光の媒質とされたエーテルとは
電磁波(通信に使う電波や光など)は、 { 電界 → 磁界 → 電界 → ・・・・磁界 → 電界 →}の繰り返しで伝わっていきます。
電界と磁界は真空中でも生じるので、電磁波は音波における空気の様な物は無くても伝わりますが、アインシュタインが相対性理論を発表する1905年頃まで、 電磁波にも波(振動)を伝える空気の様な物(媒質)が存在すると考えられていました。

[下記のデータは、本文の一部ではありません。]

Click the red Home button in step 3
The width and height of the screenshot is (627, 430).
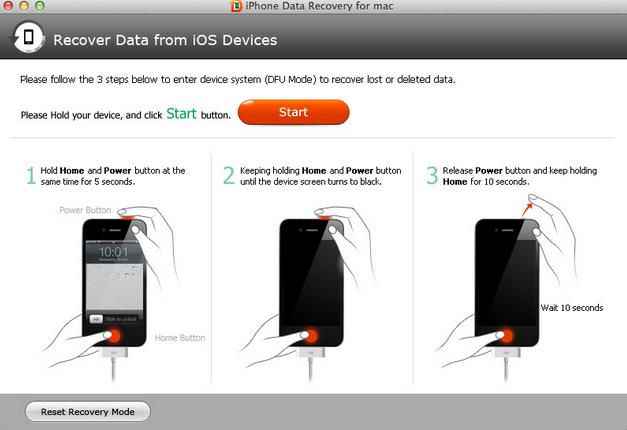point(507,335)
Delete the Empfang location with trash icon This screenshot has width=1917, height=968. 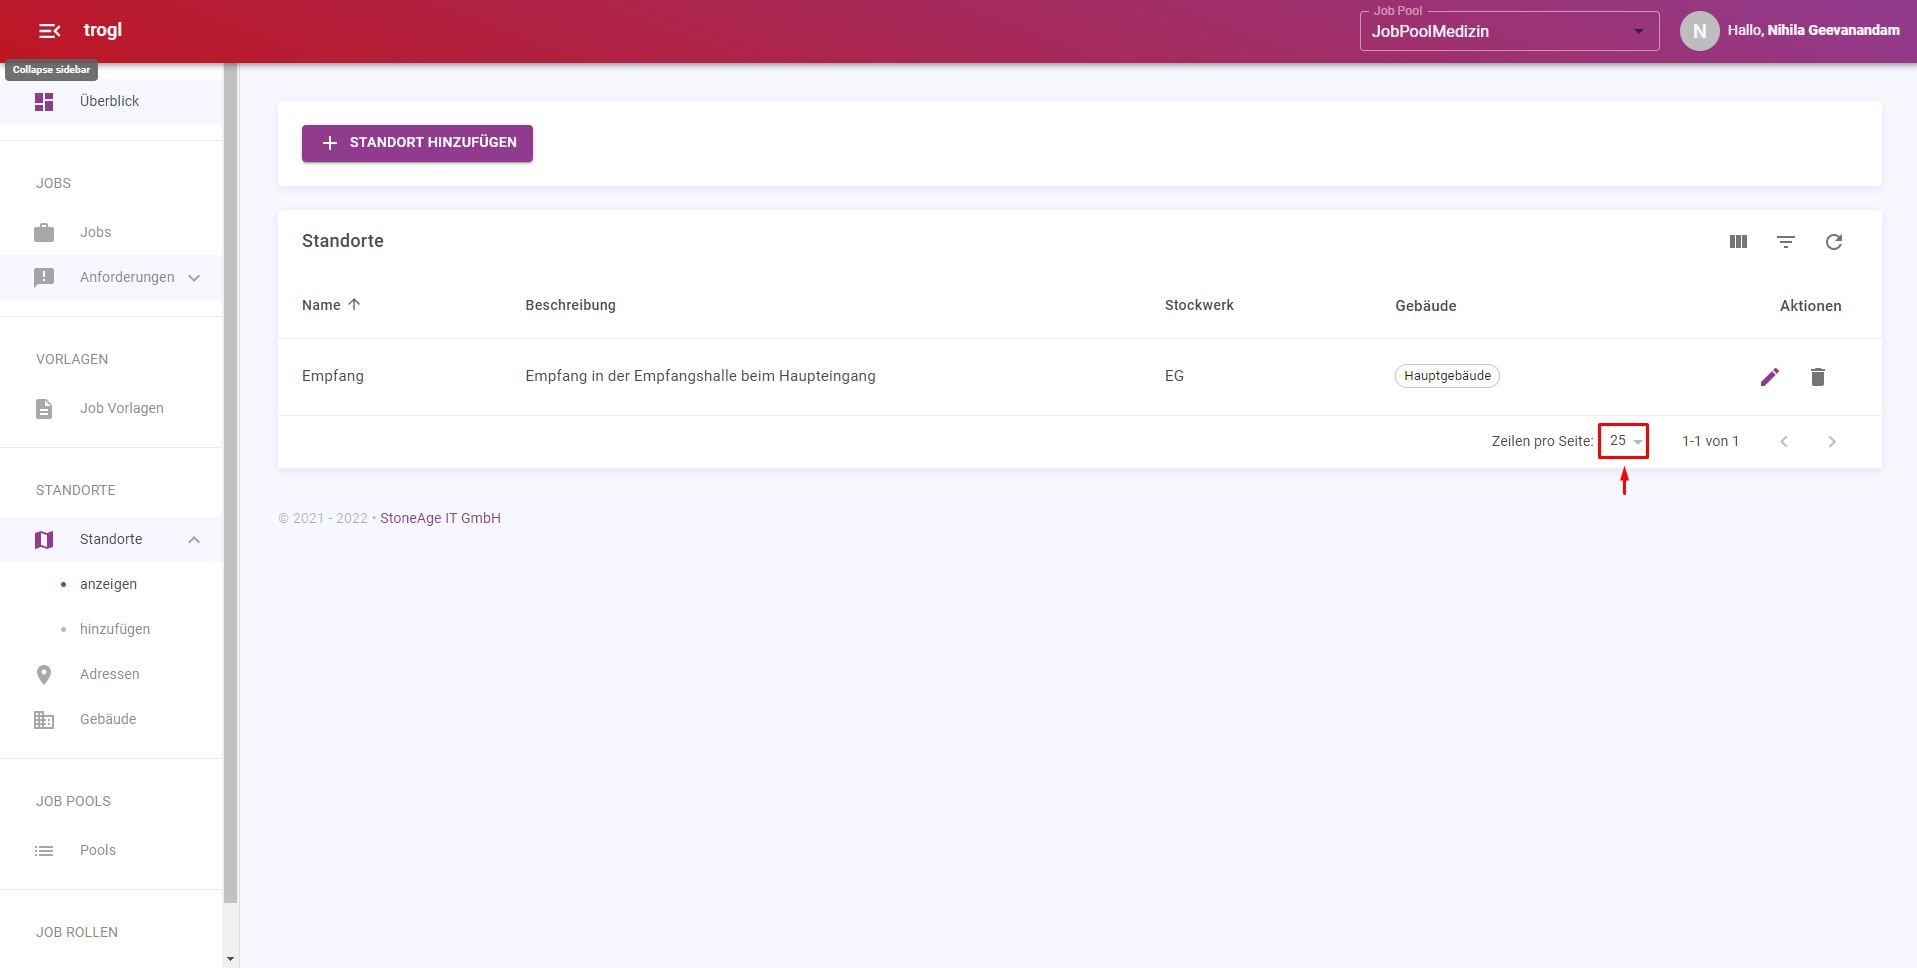pos(1818,377)
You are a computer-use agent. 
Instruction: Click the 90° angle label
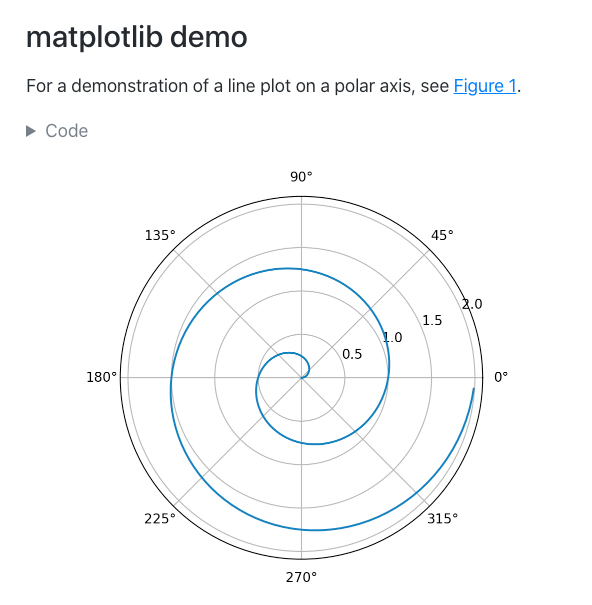tap(301, 177)
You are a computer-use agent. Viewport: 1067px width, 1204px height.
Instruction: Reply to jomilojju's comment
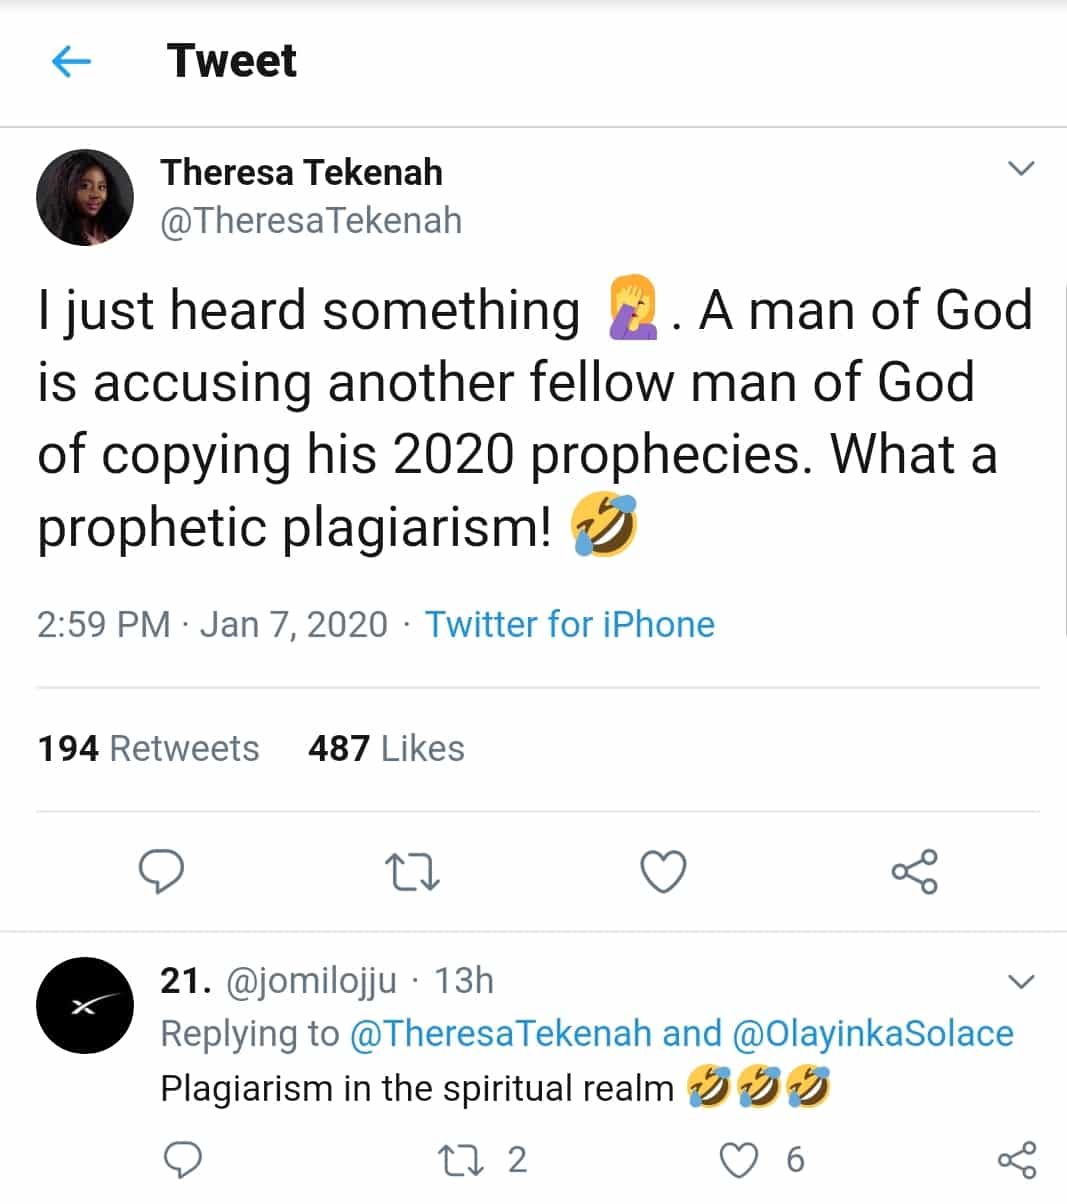pyautogui.click(x=183, y=1160)
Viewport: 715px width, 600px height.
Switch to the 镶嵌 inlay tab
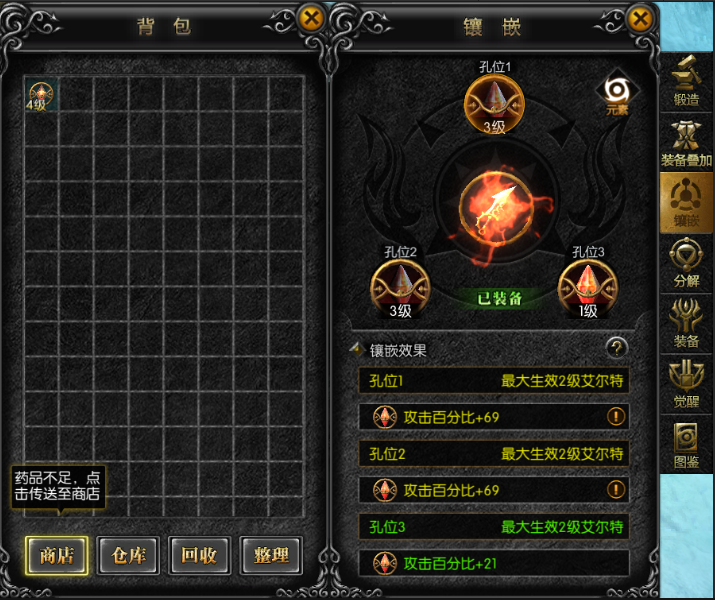click(686, 203)
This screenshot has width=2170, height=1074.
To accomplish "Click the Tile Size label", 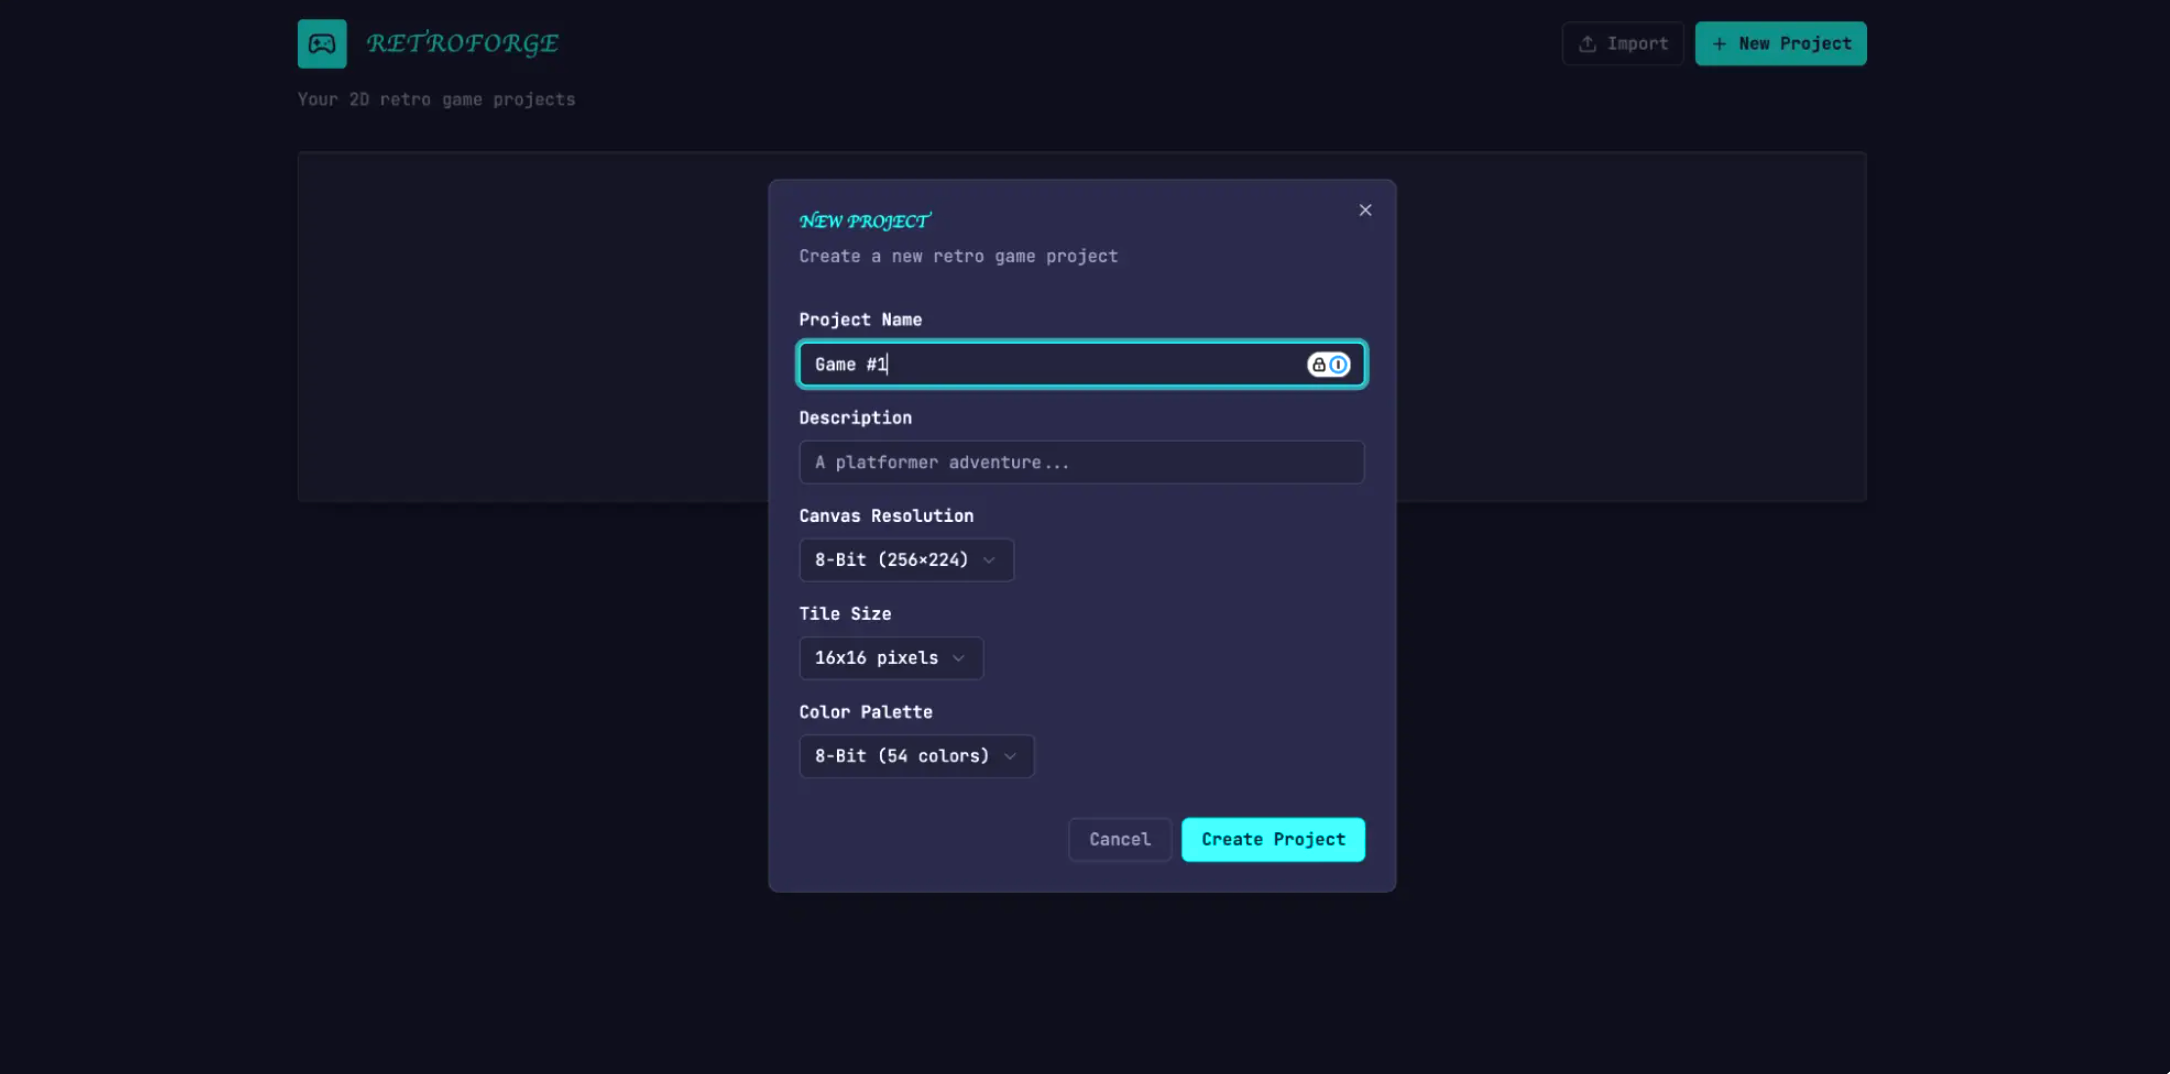I will pyautogui.click(x=845, y=614).
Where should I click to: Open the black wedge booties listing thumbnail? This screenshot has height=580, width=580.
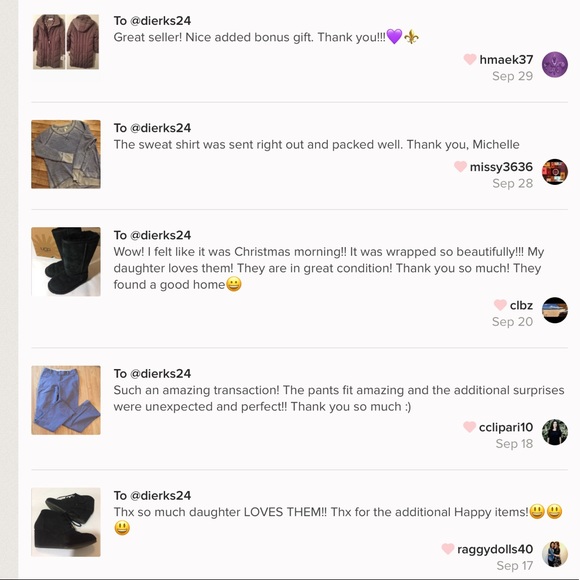coord(66,522)
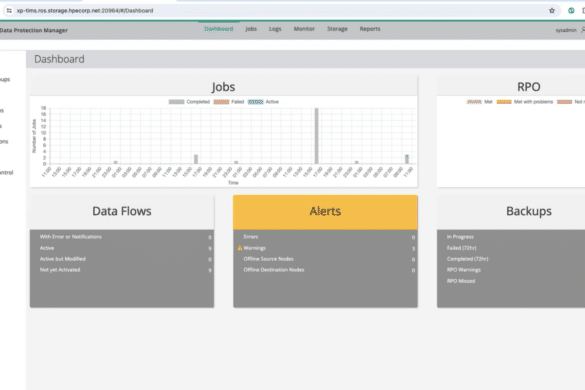Image resolution: width=585 pixels, height=390 pixels.
Task: Toggle the Completed legend swatch in Jobs chart
Action: click(x=176, y=102)
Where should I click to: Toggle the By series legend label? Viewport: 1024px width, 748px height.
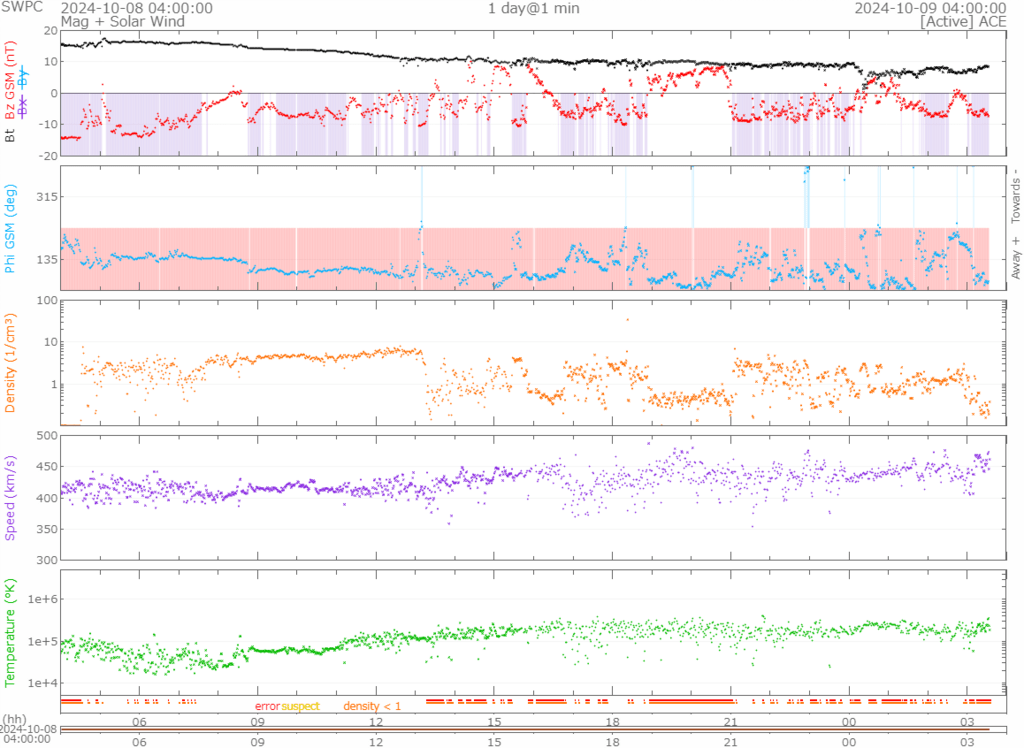click(23, 80)
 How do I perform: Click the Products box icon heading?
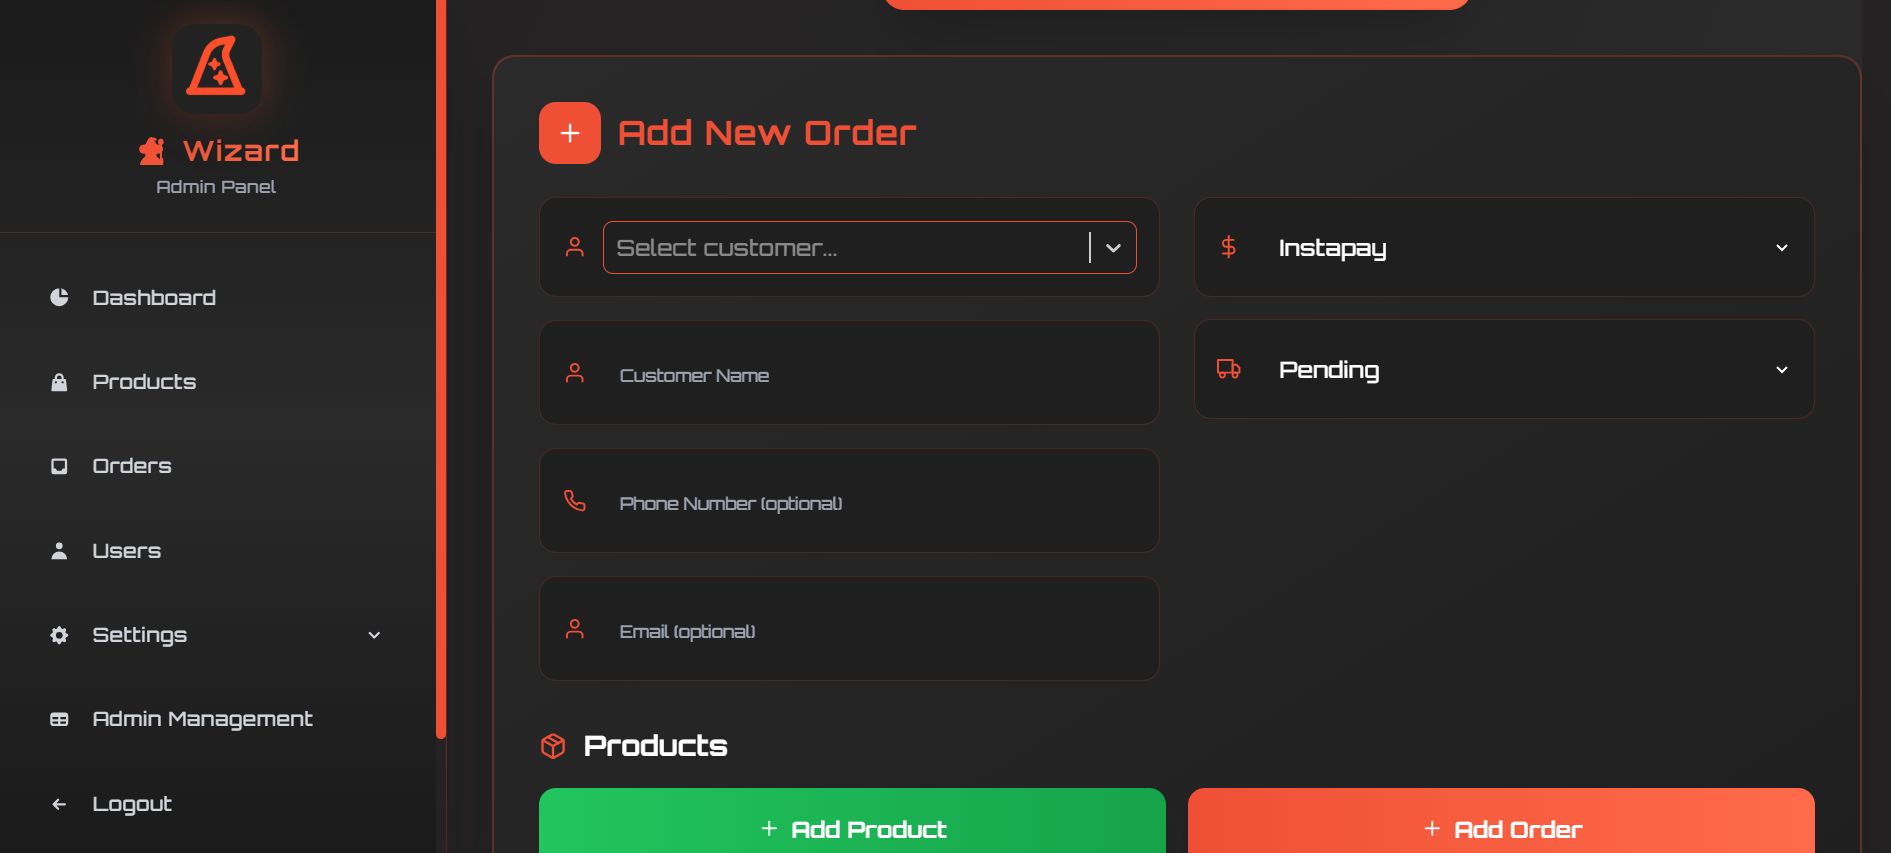click(553, 746)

この考えを提唱したのは、光学分野では必ず出てくるオランダの物理・天文学者ホイヘンス【Christiaan Huygens1629-1695】で、光を伝える媒質を『エーテル』と仮定しました。
光は宇宙空間でも伝播するので、地球上を含めた宇宙はエーテルで満たされると考えました。
エーテルは何だか判りません。
もちろん、化学物質のエーテルではありませんし、心霊話で出てくるエーテルでもありません。
「エーテル」の語源は、アリストテレスが火・水・土・空気の4元素説と天上界にある第5の元素として挙げている元素の名前からとったものというだけです。
このエーテルの存在を確かめようとしたのが、アルバート・マイケルソンとエドワード・モーレイで、地球はエーテルで満たされた宇宙空間を動いて(公転と自転)いるから、エーテルと観測地も相対的に高速で動いていると考え、地球が動く東西方向と動かない南北方向に進む光速の違いを見つけようとしました。
音の場合は、空気を媒質として伝わるので、媒質が動く強風の日には音の聞こえ方が違うという経験があると思います。 変な言い方ですが、音波は空気の動きである風に流され、媒質の種類やその状態によって伝わる速度が異なります。
しかし、マイケルソンとモーレーの実験では光速の違いは見出せませんでした。(1887年までの実験で)
この実験は目的からみたら失敗したのですが、逆に光速は一定であるという証明になり、アインシュタインの相対性理論へ発展します。